Hierarchical Gaussian Filters

Updated 21 February 2026

Hierarchical Gaussian Filters are hierarchical Bayesian models that employ recursive inference and message passing to quantify hidden states, volatility, and uncertainty.
They use variational Bayes and nonlinear coupling techniques to update predictions and compute precision-weighted errors in discrete trial steps.
Their modular architecture supports flexible implementations and computational phenotyping by dissociating value and volatility updates.

A Hierarchical Gaussian Filter (HGF) is a class of hierarchical Bayesian models used to describe the inference and learning processes underlying perception and adaptation. Originally developed in cognitive neuroscience, the HGF formalizes how agents recursively infer hidden states, their volatility, and uncertainty in generative environments. The generalized HGF expands the classical formulation to allow for nonlinear coupling between levels, enabling both volatility-driven and mean-driven learning, and supporting fully modular and flexible computational architectures for empirical data analysis (Weber et al., 2023).

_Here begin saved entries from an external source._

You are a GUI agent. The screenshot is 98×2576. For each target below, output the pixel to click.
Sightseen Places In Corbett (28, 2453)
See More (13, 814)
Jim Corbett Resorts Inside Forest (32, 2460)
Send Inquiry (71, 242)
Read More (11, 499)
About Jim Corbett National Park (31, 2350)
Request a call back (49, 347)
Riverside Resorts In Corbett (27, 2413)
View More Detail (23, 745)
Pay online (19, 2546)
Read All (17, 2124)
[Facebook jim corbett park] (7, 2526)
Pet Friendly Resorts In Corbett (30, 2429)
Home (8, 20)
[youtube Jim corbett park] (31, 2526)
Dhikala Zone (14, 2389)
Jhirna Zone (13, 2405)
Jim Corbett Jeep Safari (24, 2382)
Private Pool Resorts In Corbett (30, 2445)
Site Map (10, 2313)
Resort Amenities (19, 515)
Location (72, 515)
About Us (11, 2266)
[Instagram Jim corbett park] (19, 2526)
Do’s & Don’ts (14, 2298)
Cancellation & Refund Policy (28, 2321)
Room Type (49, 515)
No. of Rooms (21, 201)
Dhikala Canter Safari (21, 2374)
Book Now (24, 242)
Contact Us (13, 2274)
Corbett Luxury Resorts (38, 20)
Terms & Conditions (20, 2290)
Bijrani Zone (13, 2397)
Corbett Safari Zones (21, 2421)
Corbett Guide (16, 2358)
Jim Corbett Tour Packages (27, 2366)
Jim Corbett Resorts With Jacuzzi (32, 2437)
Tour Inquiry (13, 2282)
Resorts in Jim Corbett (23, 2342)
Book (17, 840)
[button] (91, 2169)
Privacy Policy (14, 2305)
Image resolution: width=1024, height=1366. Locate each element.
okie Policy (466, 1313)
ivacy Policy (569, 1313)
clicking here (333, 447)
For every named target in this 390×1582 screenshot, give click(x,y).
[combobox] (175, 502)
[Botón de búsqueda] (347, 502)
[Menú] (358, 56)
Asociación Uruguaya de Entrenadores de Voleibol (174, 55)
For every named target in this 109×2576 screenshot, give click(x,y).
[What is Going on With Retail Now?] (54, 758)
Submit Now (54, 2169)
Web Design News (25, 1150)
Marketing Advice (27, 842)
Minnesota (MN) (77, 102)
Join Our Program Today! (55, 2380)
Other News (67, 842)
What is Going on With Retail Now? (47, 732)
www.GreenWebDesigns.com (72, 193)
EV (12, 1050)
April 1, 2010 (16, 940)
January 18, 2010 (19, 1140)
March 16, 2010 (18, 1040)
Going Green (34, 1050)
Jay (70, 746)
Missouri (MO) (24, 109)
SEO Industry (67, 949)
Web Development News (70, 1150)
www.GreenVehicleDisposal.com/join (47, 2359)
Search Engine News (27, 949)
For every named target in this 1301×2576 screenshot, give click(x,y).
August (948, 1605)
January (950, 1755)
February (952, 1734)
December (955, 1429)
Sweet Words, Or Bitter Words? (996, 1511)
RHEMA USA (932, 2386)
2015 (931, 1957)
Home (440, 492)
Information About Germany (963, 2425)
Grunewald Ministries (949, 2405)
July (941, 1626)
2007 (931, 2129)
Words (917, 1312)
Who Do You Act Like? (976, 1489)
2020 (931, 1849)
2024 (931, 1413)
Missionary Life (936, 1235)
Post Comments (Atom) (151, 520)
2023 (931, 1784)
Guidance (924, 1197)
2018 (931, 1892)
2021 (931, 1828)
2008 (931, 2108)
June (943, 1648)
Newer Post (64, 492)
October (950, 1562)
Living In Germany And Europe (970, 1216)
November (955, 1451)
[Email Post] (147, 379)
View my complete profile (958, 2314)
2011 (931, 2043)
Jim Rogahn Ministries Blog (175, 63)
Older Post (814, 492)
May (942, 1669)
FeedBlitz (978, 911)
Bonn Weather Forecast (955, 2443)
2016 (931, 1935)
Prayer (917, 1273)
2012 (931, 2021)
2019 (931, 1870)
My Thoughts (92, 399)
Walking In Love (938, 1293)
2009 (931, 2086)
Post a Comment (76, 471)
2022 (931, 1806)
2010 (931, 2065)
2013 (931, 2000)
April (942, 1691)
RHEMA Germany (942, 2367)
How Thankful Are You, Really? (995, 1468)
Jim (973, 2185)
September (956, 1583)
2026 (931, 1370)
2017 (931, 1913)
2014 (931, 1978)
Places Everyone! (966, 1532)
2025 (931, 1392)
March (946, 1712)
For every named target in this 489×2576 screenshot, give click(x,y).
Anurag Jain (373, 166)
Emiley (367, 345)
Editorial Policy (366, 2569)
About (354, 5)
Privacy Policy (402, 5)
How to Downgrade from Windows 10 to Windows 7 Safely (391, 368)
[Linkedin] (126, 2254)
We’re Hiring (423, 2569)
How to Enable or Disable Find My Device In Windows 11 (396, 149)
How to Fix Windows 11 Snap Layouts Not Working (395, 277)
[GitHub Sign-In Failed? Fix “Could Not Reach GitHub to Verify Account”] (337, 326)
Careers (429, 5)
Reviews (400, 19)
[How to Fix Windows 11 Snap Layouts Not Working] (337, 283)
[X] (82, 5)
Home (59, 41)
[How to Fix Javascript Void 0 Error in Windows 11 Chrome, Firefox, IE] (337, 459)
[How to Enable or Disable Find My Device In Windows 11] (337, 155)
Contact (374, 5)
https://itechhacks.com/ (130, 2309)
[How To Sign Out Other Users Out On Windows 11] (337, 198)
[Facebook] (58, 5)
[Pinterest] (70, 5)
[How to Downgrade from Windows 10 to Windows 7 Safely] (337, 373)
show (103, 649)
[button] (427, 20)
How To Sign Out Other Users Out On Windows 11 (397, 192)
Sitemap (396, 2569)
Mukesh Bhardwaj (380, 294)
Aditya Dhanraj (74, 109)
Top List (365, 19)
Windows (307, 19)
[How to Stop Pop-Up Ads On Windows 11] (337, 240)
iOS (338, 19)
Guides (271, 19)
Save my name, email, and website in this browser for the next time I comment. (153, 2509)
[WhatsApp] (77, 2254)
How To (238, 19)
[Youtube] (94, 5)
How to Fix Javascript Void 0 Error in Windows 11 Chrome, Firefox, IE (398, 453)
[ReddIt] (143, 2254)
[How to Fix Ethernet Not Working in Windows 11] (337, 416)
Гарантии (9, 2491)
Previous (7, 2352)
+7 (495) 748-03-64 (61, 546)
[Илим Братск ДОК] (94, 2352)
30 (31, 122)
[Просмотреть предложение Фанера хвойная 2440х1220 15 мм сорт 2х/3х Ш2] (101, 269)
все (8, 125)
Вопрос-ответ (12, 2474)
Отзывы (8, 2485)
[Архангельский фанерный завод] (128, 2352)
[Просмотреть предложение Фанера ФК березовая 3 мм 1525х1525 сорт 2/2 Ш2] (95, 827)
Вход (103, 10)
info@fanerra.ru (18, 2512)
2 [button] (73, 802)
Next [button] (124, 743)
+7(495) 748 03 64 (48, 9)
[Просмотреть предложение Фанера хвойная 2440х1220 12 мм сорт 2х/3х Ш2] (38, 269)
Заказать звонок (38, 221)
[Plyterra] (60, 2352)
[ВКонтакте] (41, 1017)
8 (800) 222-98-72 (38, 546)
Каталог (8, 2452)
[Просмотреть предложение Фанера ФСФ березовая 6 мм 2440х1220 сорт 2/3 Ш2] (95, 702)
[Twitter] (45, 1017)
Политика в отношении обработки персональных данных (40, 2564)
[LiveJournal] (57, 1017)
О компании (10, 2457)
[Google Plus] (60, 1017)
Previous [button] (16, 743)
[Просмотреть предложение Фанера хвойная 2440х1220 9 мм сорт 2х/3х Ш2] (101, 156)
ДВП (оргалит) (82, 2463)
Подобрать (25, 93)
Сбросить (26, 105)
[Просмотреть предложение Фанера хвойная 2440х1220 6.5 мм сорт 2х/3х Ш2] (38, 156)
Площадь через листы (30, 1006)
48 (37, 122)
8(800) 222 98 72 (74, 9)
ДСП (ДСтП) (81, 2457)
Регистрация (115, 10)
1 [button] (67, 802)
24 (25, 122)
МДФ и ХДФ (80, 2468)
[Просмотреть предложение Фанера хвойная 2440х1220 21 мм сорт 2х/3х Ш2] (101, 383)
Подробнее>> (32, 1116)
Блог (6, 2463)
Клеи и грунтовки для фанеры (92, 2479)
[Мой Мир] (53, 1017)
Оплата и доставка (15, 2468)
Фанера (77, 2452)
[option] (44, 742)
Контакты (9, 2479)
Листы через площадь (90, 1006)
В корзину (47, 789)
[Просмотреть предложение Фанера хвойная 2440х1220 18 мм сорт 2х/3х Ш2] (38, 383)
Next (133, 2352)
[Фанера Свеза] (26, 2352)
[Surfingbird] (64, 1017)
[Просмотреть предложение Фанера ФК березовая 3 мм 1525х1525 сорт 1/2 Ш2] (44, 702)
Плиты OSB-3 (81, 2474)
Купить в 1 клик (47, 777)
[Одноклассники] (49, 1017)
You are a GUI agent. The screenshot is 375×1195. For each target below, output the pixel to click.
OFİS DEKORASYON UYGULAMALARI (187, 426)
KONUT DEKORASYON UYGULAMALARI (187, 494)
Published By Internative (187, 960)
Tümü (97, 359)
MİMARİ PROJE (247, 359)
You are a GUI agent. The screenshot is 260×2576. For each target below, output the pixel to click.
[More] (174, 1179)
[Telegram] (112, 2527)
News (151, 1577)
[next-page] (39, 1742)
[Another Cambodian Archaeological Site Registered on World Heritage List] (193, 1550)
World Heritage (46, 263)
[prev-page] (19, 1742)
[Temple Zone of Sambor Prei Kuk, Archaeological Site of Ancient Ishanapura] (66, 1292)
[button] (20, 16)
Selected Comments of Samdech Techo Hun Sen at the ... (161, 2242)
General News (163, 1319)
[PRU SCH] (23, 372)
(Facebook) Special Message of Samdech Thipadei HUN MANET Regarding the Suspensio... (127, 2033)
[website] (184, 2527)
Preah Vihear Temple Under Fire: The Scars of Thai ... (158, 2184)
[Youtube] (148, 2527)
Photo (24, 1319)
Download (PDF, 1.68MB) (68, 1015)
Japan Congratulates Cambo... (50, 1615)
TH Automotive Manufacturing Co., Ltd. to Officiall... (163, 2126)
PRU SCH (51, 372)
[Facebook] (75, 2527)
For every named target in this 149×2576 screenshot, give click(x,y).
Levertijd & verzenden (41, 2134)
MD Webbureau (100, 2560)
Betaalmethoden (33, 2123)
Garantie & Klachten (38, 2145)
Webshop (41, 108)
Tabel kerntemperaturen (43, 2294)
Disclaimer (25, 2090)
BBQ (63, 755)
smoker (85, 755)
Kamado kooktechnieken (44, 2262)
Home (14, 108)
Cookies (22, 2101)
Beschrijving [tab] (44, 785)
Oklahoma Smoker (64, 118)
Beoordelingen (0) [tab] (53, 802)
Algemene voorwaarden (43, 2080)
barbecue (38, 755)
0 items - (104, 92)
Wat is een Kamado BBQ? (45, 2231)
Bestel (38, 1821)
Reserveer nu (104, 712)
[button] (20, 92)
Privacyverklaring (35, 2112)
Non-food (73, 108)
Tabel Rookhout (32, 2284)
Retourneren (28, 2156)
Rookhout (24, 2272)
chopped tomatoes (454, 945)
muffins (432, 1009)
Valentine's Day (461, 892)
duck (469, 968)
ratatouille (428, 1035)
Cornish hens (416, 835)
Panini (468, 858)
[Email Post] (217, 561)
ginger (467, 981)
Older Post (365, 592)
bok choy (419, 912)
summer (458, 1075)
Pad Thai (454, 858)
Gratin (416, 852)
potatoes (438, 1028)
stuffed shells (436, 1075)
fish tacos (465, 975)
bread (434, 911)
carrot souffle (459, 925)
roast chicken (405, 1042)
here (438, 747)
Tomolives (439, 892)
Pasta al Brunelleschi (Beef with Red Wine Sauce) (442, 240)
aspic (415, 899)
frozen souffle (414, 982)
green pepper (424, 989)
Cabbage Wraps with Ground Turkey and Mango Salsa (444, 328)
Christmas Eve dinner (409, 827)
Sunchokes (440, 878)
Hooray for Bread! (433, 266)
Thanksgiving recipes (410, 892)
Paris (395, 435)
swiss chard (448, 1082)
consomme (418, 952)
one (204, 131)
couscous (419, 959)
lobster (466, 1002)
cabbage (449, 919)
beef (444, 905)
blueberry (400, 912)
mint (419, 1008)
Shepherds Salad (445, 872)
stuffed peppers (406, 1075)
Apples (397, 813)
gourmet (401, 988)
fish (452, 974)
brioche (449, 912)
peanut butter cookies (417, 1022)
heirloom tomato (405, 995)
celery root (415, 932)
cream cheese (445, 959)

1. Hierarchical Generative Structure

The generative model in the generalized HGF defines a hierarchy of hidden states, indexed by level $i=1,\ldots,N$ and discrete trial $k$ :

$x_1(k)$ : first-level hidden state
$x_2(k)$ : second-level hidden state
$\ldots$
$x_N(k)$ : top-level hidden state

Each state evolves according to a Gaussian random walk, whose drift (mean increment) and volatility (variance) are conditional on the previous states and parent nodes. For a child node $a$ at time $k$ , with value parents $\mathcal P(a)$ and volatility parents $\mathcal V(a)$ , the transition is:

$x_a(k) \sim \mathcal N \left( x_a(k-1) + t(k)\left[p_a + \textstyle\sum_{i\in \mathcal P(a)}\alpha_{i,a}g\left(x_i(k-1)\right)\right],\; t(k)\exp\Bigl[w_a + \textstyle\sum_{j\in \mathcal V(a)}\kappa_{j,a} x_j(k-1)\Bigr]\right)$

where $p_a$ (tonic drift) and $w_a$ (tonic log-volatility) are node parameters, $\alpha_{i,a}$ and $\kappa_{j,a}$ control the influence of value or volatility coupling, and $g(\cdot)$ is a twice-differentiable, possibly nonlinear coupling function.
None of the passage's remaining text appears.